20/12/2024

Attraverso la Risposta ad interpello n. 207/2024 del 18 ottobre 2024, l’Agenzia delle Entrate ha chiarito che l’operazione di trasferimento dal Gestore uscente al nuovo Gestore entrante di un impianto di distribuzione del gas naturale e delle attività ad esso connesse, derivante dall’aggiudicazione della gara indetta per l’affidamento in concessione del relativo servizio, sia qualificabile come cessione aziendale, in quanto tale assoggettabile ad imposta di registro in misura proporzionale ai sensi e per gli effetti del combinato disposto dell’articolo 2, d.P.R. 26 aprile 1986, n. 131 e dell’articolo 2, comma 1, della Tariffa, parte I, allegata, e non, piuttosto, come una semplice cessione di beni, diversamente imponibile ai fini IVA si sensi del D.P.R. n. 633 del 1972.

Il tema in oggetto non è nuovo all’Amministrazione Finanziaria, la quale, infatti, per fornire il proprio parere, si riporta ad alcuni precedenti di prassi – come la Risposta ad interpello n. 455 dell’8 novembre 2023, la Risposta ad interpello n. 108 del 15 febbraio 2021 e la Risposta ad interpello n. 546 del 12 novembre 2020, sulle quali si tornerà più avanti – confermandone integralmente i principi e le conclusioni.

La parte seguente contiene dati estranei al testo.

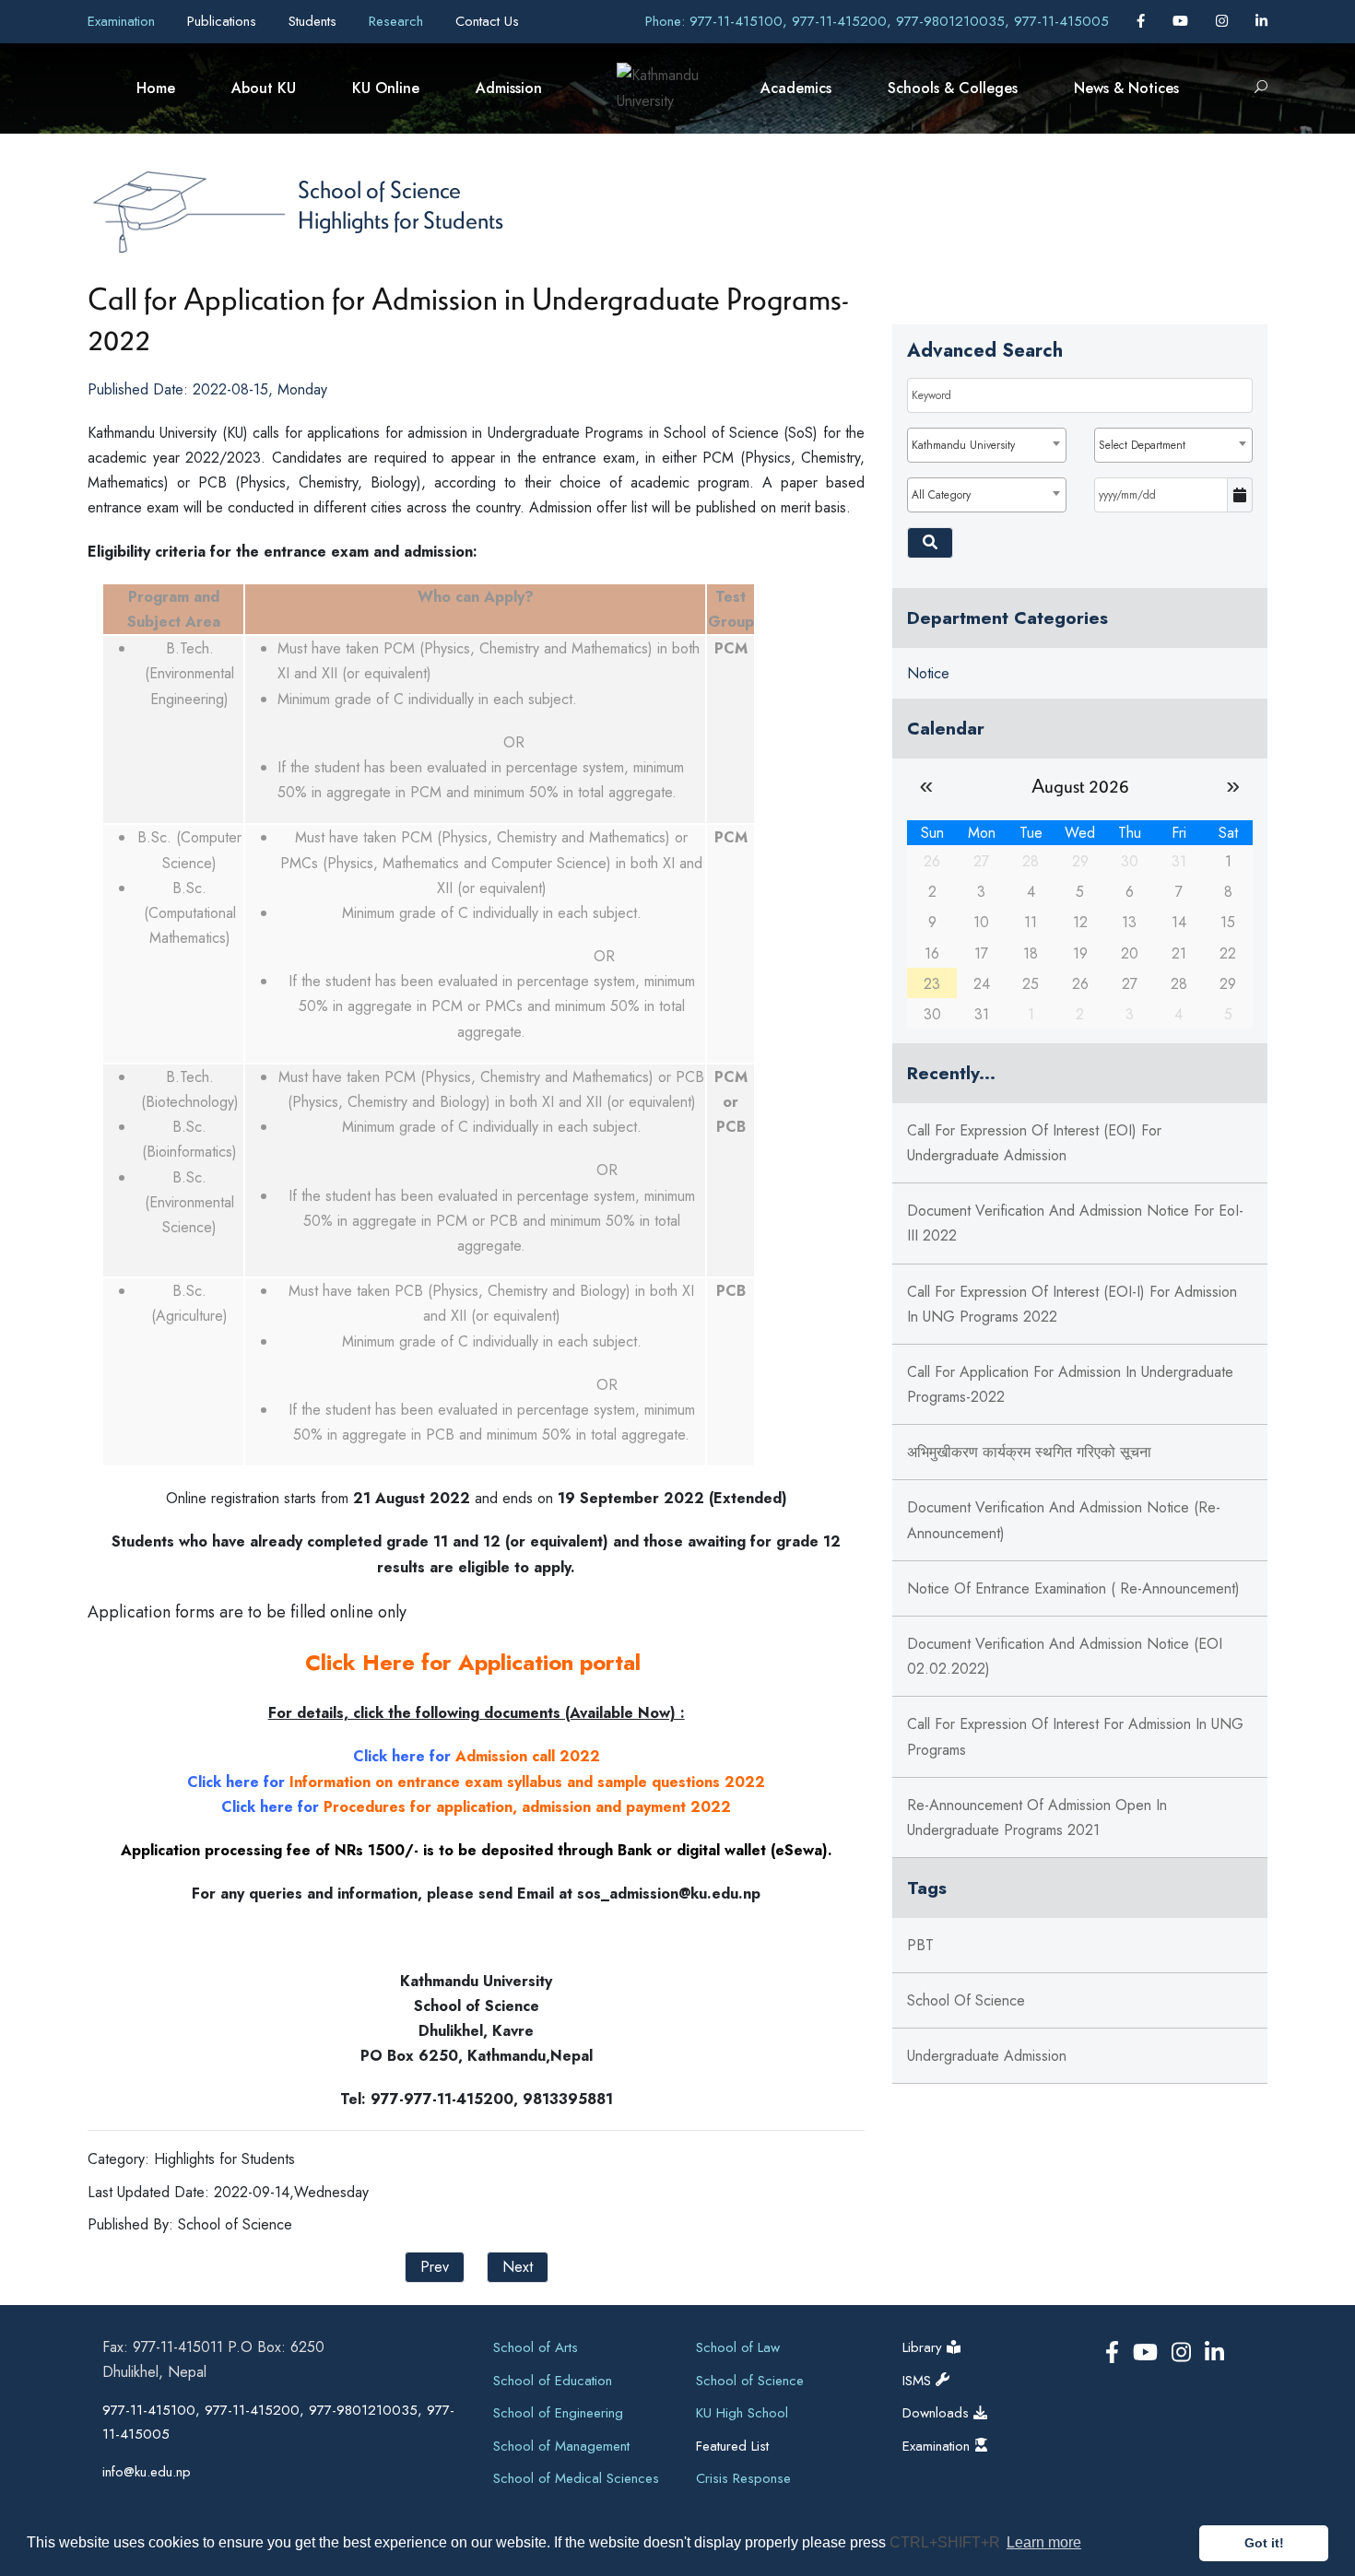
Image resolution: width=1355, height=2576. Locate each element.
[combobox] (986, 445)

Ai fini di una migliore comprensione del chiarimento finale offerto dalle Entrate, appare certamente utile approfondire sia la fattispecie oggetto di interpello, sia i contenuti del Bando di gara per l’affidamento in concessione del servizio di distribuzione del gas naturale e del “Contratto di Servizio” sottoscritto tra la Stazione Appaltante e il Gestore entrante.

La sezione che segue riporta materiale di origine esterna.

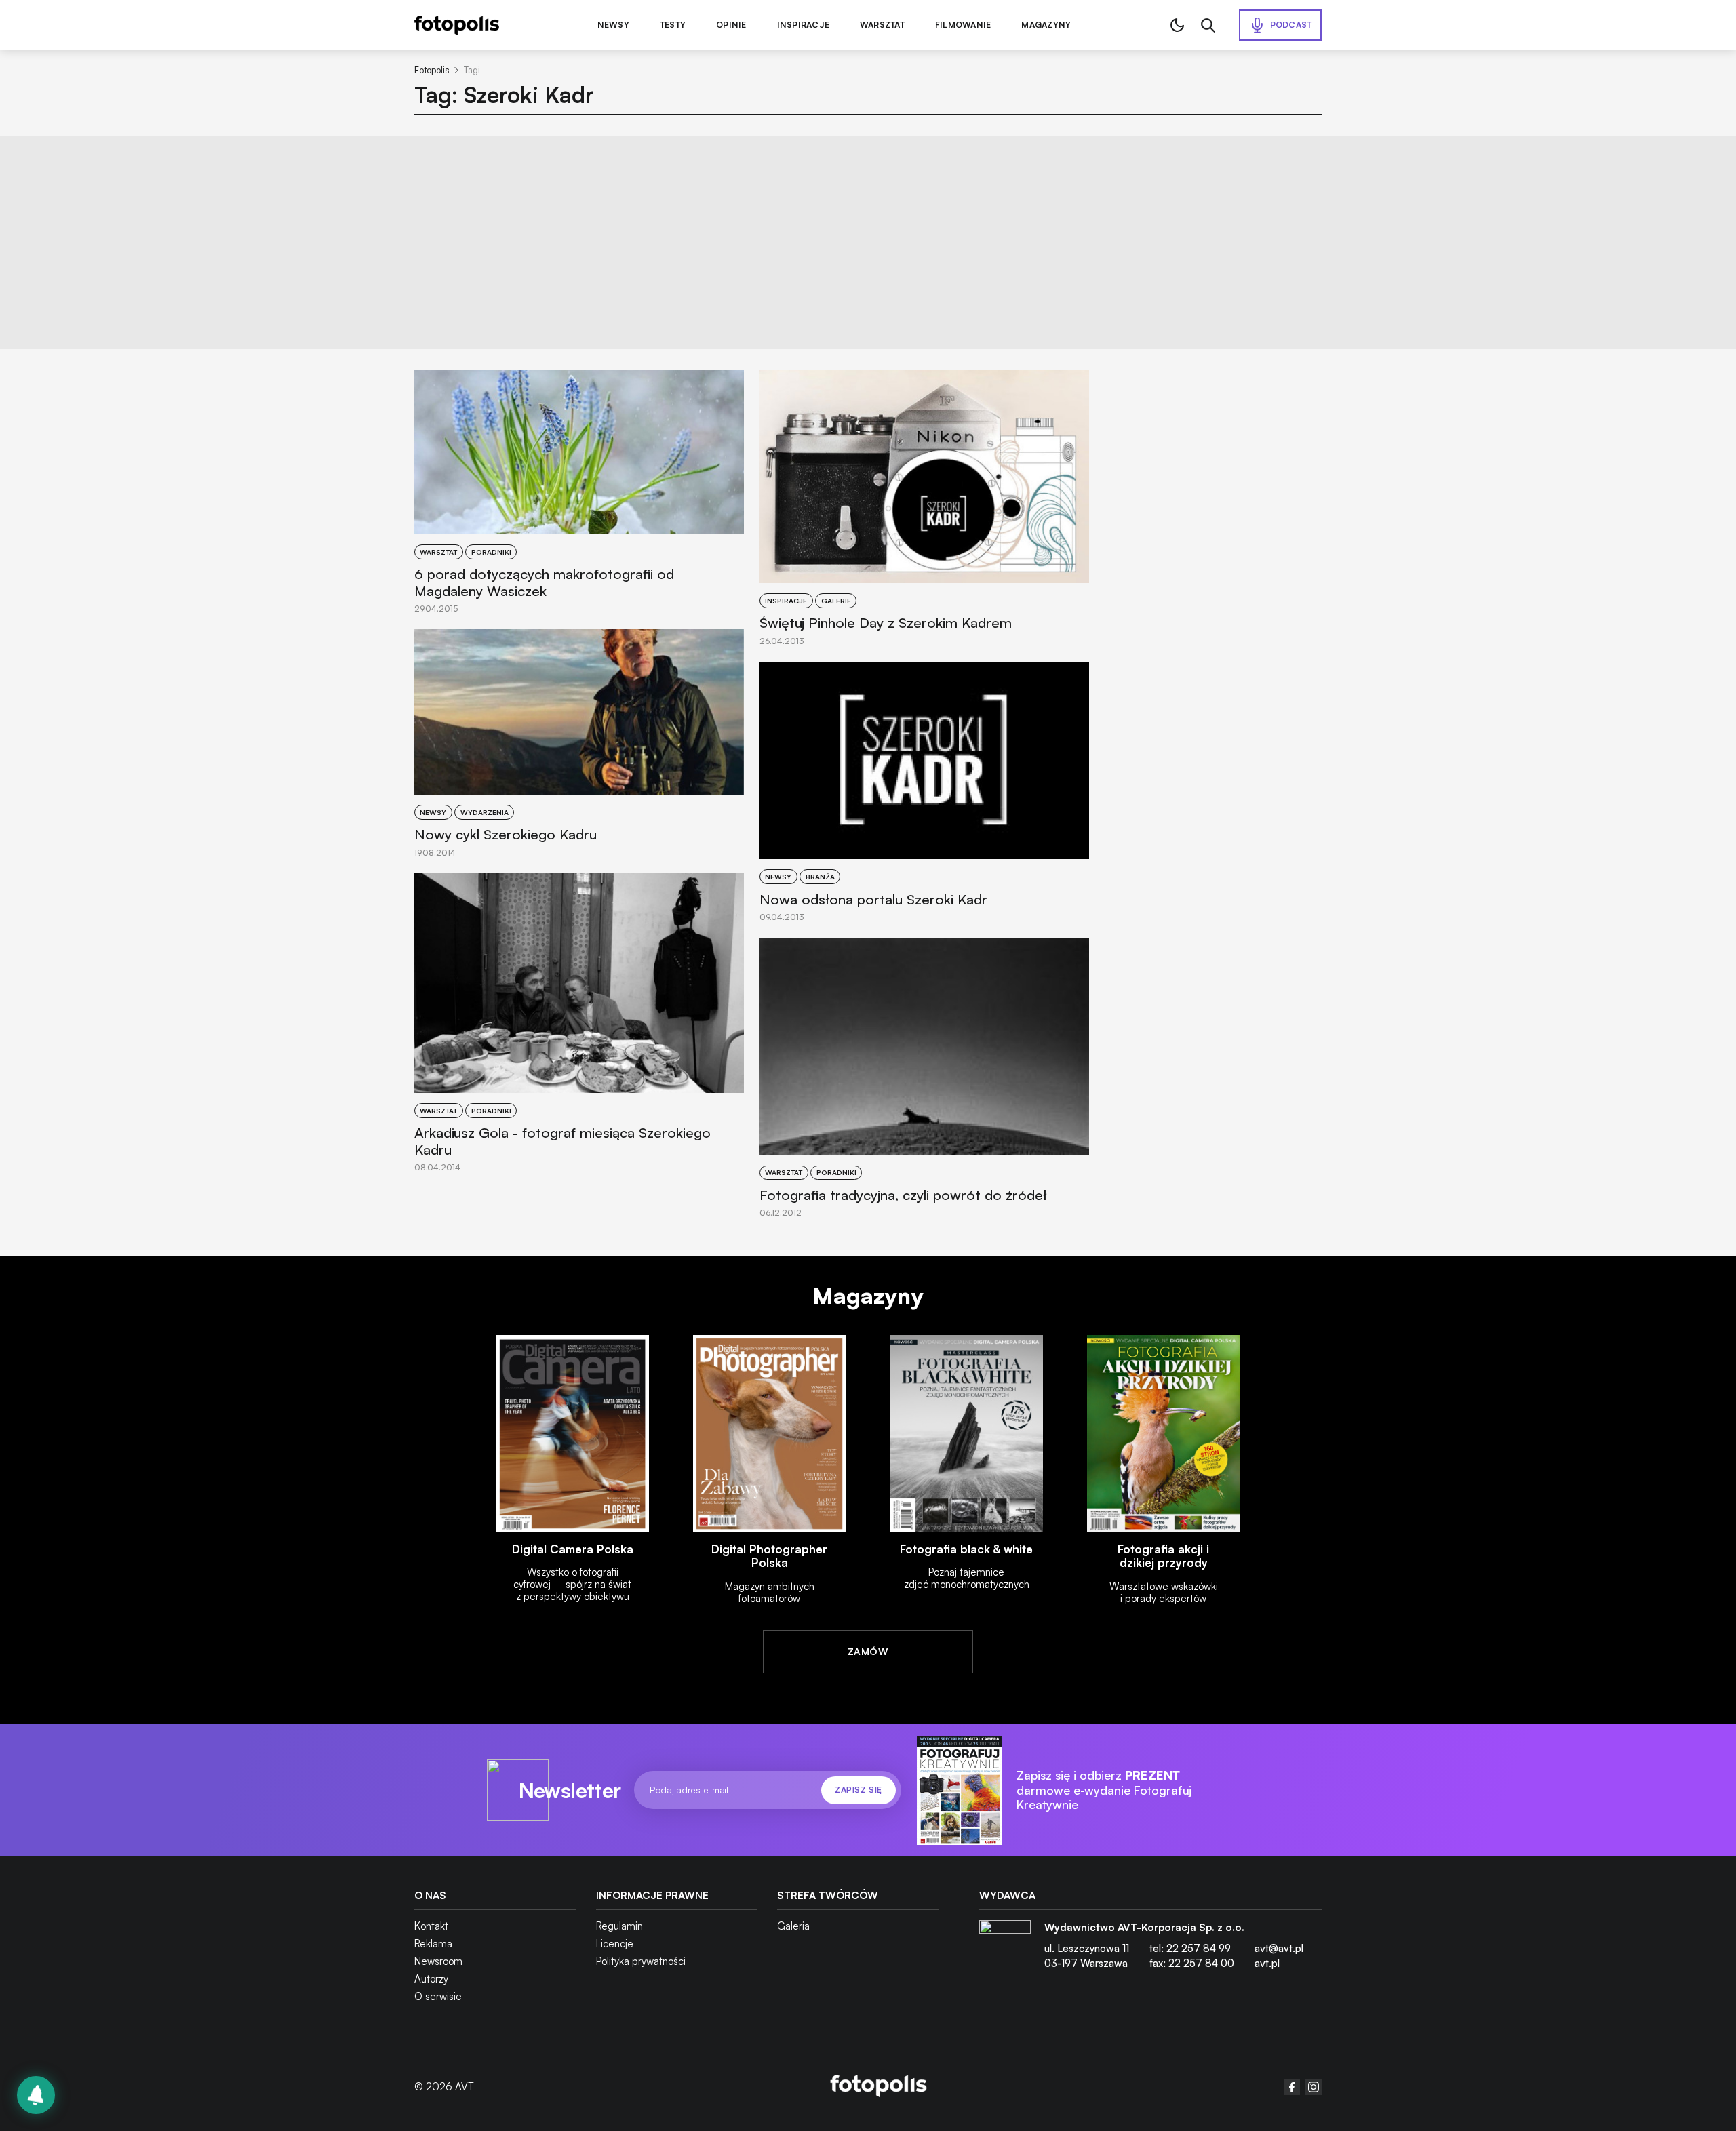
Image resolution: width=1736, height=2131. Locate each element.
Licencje (614, 1943)
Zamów (868, 1651)
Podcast (1291, 25)
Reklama (433, 1943)
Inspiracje (803, 25)
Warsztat (882, 25)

Più nel dettaglio, il menzionato Bando prevedeva a carico del soggetto Gestore entrante gli obblighi – non banali, per le ragioni che a breve verranno approfondite – di seguito sintetizzati:

  • corrispondere al Gestore uscente il valore di rimborso a fronte del quale avrebbe acquisito, per la durata dell’affidamento, la proprietà degli impianti di distribuzione o di una loro porzione, corrispondente alla somma del valore dei singoli beni oggetto di trasferimento;
  • subentrare nelle obbligazioni finanziarie del Gestore uscente relative agli investimenti realizzati nel precedente periodo di affidamento o indennizzarlo per l’estinzione delle obbligazioni finanziarie;
  • subentrare nei contratti pubblici e privati, relativi allo svolgimento del servizio di distribuzione e connessi alla proprietà degli impianti;
  • assumere, salvo espressa rinuncia, il personale dipendente inerente al servizio di distribuzione del gas naturale come individuato in uno degli allegati del bando.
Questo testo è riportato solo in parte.